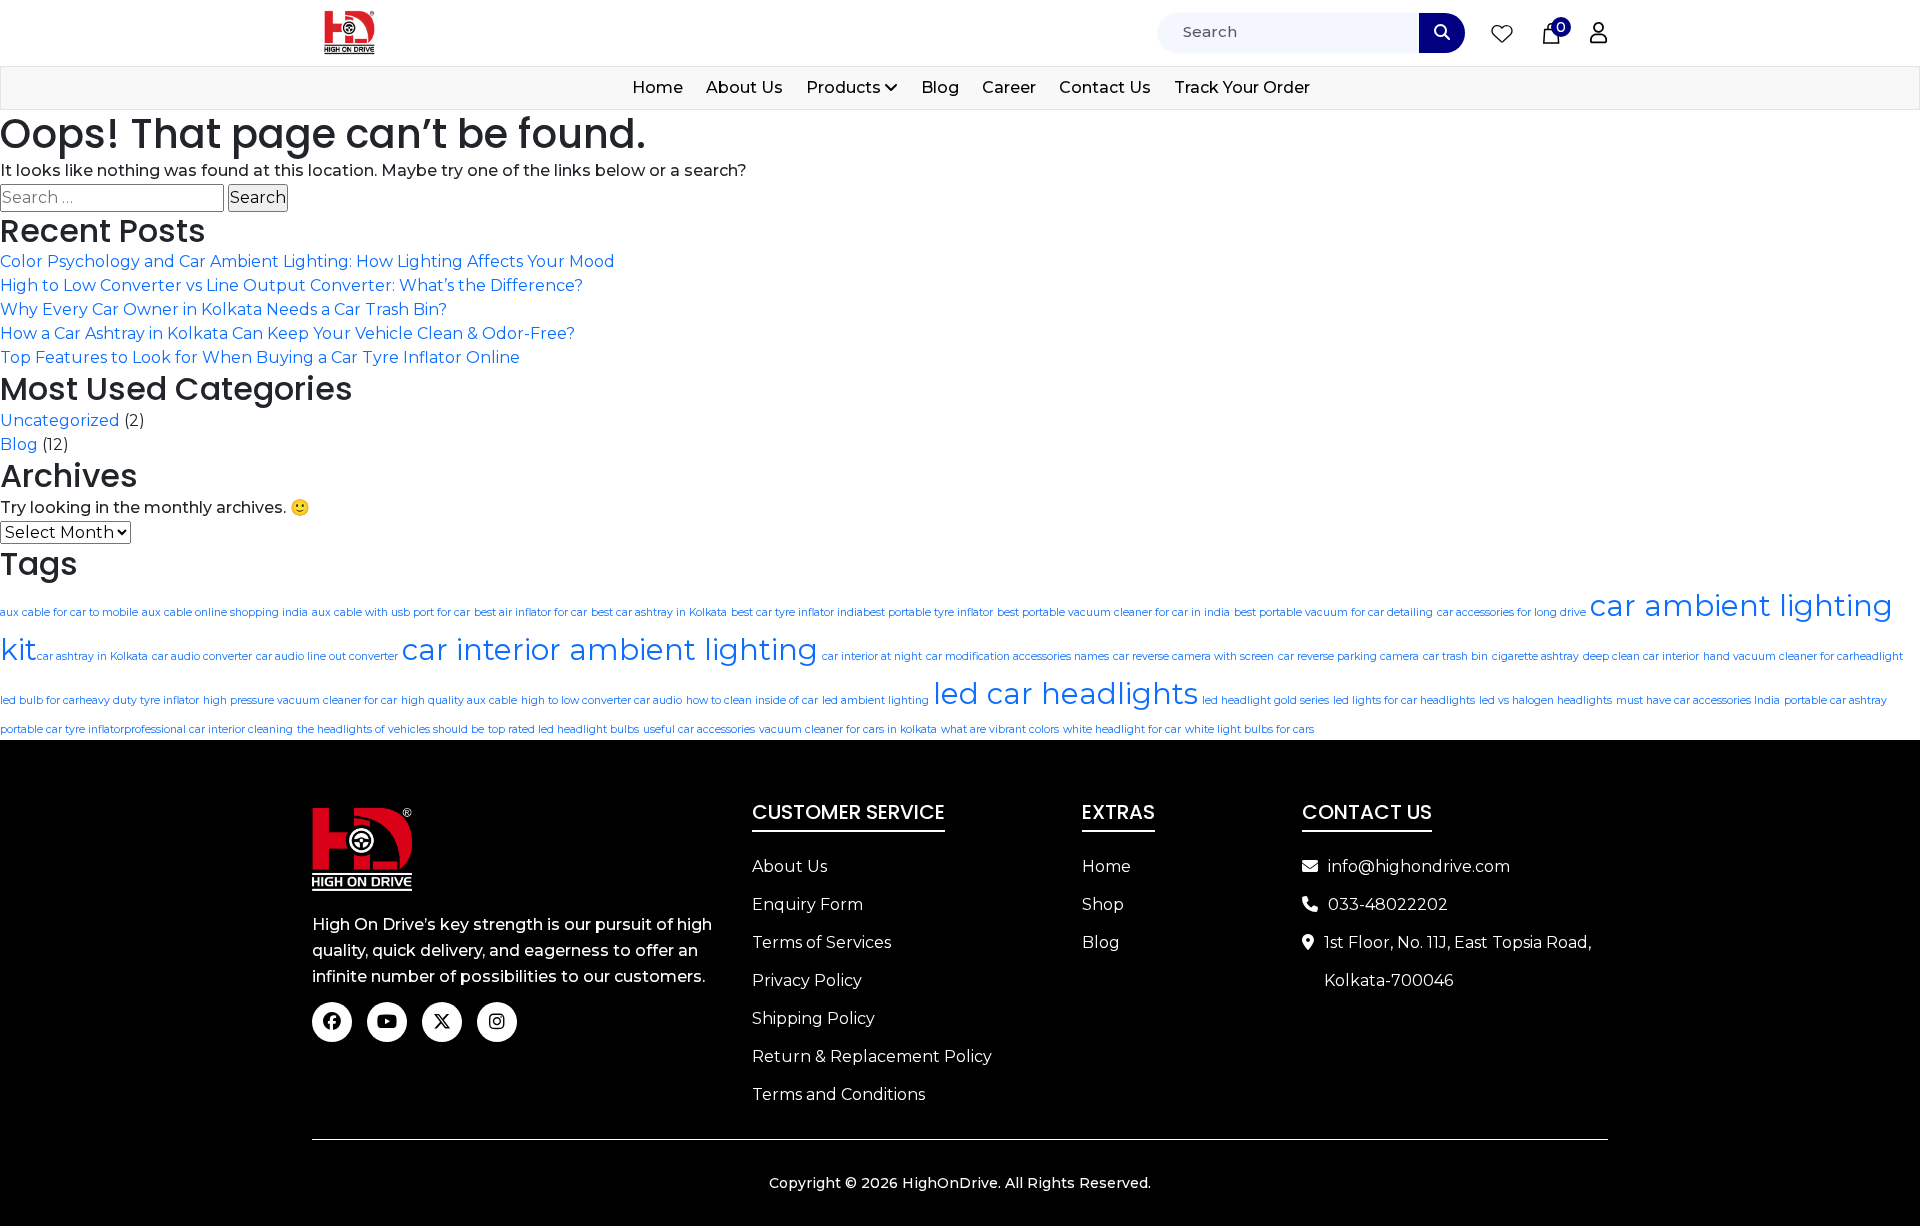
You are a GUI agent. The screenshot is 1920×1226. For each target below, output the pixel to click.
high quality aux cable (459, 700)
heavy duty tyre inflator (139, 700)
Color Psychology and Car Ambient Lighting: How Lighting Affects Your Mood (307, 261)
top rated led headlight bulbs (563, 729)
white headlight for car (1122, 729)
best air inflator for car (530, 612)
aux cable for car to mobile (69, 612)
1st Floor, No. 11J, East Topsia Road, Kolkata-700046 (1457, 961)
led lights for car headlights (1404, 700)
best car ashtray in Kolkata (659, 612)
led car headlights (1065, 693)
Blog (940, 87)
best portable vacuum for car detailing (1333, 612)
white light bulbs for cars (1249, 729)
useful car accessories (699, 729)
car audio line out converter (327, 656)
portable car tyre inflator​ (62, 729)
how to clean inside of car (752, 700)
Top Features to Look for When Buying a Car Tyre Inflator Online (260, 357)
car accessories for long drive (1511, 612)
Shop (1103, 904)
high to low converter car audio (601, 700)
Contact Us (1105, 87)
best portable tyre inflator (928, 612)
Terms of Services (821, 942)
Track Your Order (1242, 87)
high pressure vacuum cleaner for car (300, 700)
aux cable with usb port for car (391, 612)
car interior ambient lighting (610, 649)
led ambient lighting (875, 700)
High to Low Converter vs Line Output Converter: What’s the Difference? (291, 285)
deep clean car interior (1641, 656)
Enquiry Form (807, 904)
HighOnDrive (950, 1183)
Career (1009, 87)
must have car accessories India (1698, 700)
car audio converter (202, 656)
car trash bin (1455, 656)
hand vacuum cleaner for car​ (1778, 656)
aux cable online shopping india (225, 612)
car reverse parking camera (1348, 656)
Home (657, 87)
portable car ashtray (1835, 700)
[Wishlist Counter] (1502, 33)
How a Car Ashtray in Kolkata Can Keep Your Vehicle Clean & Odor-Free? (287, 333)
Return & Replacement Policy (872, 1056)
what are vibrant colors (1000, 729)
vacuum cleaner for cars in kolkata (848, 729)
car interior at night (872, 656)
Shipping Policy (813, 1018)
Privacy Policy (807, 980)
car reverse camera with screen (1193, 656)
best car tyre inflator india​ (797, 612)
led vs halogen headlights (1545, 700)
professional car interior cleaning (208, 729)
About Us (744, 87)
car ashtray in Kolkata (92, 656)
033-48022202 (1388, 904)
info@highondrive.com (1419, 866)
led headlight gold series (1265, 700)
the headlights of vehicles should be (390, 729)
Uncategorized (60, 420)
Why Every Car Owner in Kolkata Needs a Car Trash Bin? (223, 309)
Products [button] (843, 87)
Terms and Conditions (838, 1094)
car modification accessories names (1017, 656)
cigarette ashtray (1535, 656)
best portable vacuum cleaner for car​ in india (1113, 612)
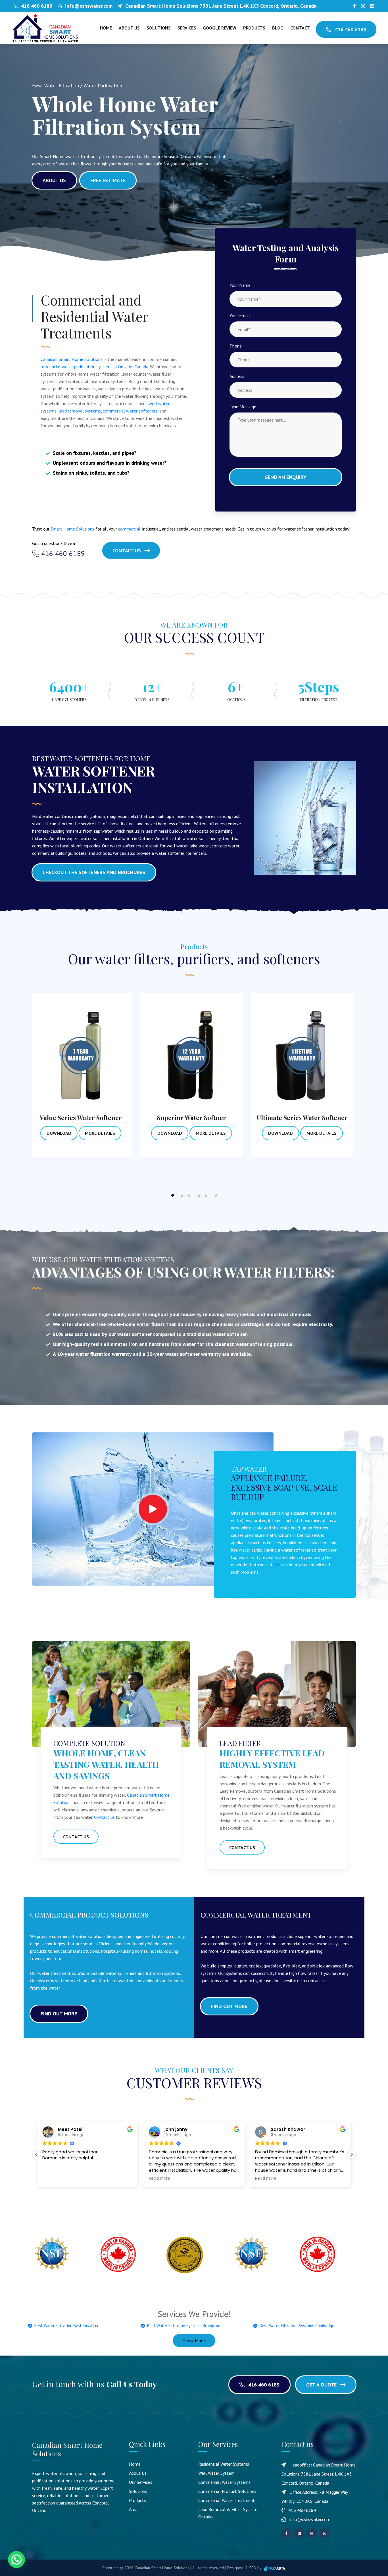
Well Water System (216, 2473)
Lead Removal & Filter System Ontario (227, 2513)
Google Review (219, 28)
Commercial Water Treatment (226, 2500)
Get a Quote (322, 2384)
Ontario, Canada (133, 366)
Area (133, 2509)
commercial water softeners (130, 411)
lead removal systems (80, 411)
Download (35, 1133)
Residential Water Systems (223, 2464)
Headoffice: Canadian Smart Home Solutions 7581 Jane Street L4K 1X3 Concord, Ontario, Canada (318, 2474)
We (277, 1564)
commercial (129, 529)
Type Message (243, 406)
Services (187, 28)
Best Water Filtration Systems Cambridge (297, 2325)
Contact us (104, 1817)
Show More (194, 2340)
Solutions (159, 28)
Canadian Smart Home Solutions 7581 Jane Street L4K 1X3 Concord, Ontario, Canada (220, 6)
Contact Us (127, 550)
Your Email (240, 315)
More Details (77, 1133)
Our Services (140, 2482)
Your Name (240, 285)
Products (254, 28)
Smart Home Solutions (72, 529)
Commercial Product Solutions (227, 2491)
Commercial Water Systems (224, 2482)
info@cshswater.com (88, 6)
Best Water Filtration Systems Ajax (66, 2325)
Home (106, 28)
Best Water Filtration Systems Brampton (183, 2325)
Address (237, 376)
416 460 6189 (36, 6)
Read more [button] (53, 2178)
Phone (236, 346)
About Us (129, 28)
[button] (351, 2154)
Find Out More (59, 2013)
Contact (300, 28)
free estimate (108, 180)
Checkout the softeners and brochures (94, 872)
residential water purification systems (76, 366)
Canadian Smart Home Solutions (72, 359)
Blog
:::
Using the data above, retype exactly and only the lines from the one containing "professional car interior cleaning (208, 729)" up to and including the one containing "Solutions (159, 28)", with no pictures carried over.

professional car interior cleaning (208, 729)
About Us (744, 87)
car ashtray in Kolkata (92, 656)
033-48022202 (1388, 904)
info@highondrive.com (1419, 866)
led headlight gold series (1265, 700)
the headlights of vehicles should be (390, 729)
Uncategorized (60, 420)
Why Every Car Owner in Kolkata Needs a Car Trash Bin? (223, 309)
Products [button] (843, 87)
Terms and Conditions (838, 1094)
car modification accessories names (1017, 656)
cigarette ashtray (1535, 656)
best portable vacuum cleaner for car​ in india (1113, 612)
Well Water System (216, 2473)
Lead Removal & Filter System Ontario (227, 2513)
Google Review (219, 28)
Commercial Water Treatment (226, 2500)
Get a Quote (322, 2384)
Ontario, Canada (133, 366)
Area (133, 2509)
commercial water softeners (130, 411)
lead removal systems (80, 411)
Download (35, 1133)
Residential Water Systems (223, 2464)
Headoffice: Canadian Smart Home Solutions 7581 Jane Street L4K 1X3 Concord, Ontario, Canada (318, 2474)
We (277, 1564)
commercial (129, 529)
Type Message (243, 406)
Services (187, 28)
Best Water Filtration Systems Cambridge (297, 2325)
Contact us (104, 1817)
Show More (194, 2340)
Solutions (159, 28)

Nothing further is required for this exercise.